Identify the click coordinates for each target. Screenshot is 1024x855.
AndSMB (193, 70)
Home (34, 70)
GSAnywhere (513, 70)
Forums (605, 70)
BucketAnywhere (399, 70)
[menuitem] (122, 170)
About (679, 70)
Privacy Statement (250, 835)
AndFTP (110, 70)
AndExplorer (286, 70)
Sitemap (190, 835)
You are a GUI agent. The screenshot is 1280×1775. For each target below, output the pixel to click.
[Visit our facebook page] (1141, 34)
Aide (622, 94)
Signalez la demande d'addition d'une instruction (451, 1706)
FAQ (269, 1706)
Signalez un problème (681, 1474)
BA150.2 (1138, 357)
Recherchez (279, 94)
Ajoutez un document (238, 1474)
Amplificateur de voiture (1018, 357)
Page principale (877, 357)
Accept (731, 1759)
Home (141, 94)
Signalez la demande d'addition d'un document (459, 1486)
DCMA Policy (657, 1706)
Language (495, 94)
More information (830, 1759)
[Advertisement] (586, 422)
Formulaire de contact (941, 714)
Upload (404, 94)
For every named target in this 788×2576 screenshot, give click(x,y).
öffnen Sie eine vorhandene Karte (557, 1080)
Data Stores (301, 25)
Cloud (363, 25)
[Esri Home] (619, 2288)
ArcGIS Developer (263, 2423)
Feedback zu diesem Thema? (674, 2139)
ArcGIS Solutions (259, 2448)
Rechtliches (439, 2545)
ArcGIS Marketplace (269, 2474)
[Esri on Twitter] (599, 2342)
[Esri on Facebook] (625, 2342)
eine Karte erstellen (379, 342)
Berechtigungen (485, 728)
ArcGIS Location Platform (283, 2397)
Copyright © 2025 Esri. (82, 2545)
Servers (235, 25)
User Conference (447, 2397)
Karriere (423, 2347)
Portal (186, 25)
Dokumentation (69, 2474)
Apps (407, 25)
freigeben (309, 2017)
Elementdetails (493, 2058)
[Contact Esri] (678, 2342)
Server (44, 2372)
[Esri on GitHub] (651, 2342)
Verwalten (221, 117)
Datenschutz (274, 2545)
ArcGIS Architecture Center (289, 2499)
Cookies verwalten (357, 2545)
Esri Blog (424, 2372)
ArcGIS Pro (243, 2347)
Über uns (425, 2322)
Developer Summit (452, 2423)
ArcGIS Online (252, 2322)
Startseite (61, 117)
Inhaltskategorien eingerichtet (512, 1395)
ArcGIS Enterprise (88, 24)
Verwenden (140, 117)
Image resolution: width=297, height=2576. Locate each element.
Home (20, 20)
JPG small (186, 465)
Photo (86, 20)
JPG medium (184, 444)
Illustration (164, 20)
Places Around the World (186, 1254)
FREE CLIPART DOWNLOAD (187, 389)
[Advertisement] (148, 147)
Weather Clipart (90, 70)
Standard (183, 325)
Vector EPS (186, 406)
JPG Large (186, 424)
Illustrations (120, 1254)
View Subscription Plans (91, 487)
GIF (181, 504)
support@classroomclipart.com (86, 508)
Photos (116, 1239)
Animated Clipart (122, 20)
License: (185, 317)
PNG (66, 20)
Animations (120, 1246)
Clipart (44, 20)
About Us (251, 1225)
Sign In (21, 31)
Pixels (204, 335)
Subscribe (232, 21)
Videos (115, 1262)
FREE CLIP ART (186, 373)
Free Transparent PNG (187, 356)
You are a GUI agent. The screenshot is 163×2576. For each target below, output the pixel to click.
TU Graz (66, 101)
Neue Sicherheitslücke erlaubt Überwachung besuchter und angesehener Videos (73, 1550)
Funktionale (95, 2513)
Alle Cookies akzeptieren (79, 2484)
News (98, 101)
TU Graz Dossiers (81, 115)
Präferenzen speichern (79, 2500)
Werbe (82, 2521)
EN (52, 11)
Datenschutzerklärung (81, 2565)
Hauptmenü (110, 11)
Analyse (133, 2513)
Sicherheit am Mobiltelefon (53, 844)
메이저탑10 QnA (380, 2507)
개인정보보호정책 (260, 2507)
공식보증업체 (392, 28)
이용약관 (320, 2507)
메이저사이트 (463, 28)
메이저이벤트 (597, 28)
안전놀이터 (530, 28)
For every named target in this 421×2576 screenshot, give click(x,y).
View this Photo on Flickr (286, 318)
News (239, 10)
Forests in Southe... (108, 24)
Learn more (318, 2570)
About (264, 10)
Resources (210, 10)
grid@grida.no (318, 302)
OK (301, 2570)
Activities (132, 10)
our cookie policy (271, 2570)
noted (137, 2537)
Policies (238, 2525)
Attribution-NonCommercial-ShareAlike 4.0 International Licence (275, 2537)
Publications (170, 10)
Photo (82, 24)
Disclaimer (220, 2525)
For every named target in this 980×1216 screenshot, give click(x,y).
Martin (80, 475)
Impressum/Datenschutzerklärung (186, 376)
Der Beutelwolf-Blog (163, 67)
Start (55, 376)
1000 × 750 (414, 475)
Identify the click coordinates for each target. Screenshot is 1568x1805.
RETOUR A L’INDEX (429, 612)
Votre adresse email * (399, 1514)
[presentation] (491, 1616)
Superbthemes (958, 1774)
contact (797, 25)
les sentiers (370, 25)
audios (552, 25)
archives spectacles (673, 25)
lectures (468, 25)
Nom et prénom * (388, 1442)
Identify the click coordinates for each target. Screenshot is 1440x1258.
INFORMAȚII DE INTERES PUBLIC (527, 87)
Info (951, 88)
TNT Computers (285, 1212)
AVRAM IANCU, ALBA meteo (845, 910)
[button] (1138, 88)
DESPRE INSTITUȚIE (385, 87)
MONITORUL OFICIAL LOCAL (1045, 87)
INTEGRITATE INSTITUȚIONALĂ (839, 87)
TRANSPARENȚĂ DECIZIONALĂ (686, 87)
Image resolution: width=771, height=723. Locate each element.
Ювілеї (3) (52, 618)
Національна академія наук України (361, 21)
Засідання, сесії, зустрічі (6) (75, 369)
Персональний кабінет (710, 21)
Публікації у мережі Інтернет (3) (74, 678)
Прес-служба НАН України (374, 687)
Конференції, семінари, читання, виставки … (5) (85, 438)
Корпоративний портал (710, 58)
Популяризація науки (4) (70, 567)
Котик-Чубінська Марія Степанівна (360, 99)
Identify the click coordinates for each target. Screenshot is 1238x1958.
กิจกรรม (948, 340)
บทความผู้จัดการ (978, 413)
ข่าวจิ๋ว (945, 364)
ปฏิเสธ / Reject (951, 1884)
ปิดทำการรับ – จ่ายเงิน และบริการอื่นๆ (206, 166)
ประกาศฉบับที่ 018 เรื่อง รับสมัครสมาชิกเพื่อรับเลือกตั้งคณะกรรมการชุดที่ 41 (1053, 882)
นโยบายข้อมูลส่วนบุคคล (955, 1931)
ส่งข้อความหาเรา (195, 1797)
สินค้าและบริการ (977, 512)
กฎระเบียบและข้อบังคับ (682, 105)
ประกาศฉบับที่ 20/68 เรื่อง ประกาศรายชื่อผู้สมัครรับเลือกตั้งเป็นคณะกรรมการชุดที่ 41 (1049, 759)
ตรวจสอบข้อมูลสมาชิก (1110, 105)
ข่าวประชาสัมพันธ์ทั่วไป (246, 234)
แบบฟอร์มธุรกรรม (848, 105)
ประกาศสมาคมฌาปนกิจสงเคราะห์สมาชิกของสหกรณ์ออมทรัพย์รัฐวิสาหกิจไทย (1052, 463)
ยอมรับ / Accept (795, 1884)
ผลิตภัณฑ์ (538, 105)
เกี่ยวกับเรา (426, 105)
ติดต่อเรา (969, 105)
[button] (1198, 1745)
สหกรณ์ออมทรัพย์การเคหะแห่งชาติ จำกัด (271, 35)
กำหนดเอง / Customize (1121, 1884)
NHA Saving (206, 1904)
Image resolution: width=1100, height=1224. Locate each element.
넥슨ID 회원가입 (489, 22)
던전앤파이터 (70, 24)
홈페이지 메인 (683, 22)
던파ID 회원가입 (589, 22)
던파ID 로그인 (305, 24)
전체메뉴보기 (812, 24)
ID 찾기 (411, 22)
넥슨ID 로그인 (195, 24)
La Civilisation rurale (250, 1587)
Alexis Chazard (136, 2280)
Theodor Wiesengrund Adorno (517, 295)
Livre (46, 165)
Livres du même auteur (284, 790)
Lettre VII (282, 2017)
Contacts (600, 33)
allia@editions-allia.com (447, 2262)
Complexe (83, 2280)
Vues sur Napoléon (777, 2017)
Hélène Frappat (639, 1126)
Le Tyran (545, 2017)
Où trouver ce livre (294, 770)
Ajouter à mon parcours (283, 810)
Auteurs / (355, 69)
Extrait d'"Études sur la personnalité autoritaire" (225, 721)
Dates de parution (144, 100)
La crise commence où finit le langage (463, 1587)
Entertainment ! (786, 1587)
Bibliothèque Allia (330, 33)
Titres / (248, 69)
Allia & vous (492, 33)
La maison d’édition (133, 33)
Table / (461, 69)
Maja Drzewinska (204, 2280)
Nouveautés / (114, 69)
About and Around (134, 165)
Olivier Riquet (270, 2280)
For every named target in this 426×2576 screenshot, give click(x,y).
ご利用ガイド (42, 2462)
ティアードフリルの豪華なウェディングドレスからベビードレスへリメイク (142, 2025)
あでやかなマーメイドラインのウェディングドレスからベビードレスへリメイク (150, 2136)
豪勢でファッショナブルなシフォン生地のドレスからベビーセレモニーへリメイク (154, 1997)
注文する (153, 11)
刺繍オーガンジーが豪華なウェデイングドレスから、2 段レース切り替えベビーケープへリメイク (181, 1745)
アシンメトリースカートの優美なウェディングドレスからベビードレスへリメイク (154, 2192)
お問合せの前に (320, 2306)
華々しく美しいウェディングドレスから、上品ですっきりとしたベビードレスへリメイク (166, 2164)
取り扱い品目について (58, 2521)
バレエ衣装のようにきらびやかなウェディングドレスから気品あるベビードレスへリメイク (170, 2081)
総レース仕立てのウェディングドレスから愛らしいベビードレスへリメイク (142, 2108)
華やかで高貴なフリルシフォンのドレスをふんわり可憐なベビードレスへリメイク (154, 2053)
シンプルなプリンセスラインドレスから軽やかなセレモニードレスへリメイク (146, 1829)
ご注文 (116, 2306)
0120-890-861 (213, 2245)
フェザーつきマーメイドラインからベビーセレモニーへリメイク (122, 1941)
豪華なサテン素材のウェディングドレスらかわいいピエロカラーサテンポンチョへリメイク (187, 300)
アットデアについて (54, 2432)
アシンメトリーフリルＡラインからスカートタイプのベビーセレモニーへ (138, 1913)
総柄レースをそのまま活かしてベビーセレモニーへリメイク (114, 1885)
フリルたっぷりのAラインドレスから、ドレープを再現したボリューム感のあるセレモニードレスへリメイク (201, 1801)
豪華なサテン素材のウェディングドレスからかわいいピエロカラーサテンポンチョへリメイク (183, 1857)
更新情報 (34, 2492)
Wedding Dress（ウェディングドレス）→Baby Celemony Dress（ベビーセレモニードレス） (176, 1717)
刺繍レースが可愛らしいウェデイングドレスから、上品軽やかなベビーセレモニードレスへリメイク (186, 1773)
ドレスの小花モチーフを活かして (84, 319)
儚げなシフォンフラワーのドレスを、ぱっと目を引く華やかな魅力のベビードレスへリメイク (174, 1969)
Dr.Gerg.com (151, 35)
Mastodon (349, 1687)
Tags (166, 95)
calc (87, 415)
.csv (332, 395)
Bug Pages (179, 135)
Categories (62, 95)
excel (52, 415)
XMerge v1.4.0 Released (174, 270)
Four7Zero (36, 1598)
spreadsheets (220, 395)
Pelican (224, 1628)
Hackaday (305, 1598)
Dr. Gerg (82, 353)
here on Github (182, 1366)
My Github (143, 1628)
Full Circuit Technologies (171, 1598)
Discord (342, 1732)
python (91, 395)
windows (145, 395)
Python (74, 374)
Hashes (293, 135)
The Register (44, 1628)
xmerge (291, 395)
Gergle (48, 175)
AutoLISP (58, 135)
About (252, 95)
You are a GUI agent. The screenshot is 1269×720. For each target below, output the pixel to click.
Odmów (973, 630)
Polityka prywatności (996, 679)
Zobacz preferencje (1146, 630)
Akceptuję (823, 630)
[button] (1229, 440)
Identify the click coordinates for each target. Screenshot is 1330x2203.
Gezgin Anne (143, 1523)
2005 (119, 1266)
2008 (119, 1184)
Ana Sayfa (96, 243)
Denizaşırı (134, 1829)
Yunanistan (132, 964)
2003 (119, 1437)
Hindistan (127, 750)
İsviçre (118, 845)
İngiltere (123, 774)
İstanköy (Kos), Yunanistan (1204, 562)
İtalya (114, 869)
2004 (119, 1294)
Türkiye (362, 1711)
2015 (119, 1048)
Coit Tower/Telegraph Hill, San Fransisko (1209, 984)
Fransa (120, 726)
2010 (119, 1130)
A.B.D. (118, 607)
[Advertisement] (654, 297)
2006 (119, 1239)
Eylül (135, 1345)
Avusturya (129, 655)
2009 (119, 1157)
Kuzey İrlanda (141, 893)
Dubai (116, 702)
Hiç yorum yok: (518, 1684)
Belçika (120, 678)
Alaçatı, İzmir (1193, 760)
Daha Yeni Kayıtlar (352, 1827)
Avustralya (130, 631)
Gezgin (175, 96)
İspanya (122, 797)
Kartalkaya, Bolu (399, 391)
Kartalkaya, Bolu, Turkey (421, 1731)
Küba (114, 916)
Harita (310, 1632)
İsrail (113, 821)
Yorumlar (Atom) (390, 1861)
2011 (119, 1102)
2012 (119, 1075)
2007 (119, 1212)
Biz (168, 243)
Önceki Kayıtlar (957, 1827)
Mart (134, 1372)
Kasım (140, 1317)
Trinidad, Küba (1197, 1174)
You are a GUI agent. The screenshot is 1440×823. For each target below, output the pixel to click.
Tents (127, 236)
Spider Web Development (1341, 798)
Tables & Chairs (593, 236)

##############################

§ What the exercise asks
Gather each line of the listing above that contains the string "Karte", and copy the lines in full. Uppercase and lowercase must match.

§ Final answer
öffnen Sie eine vorhandene Karte (557, 1080)
eine Karte erstellen (379, 342)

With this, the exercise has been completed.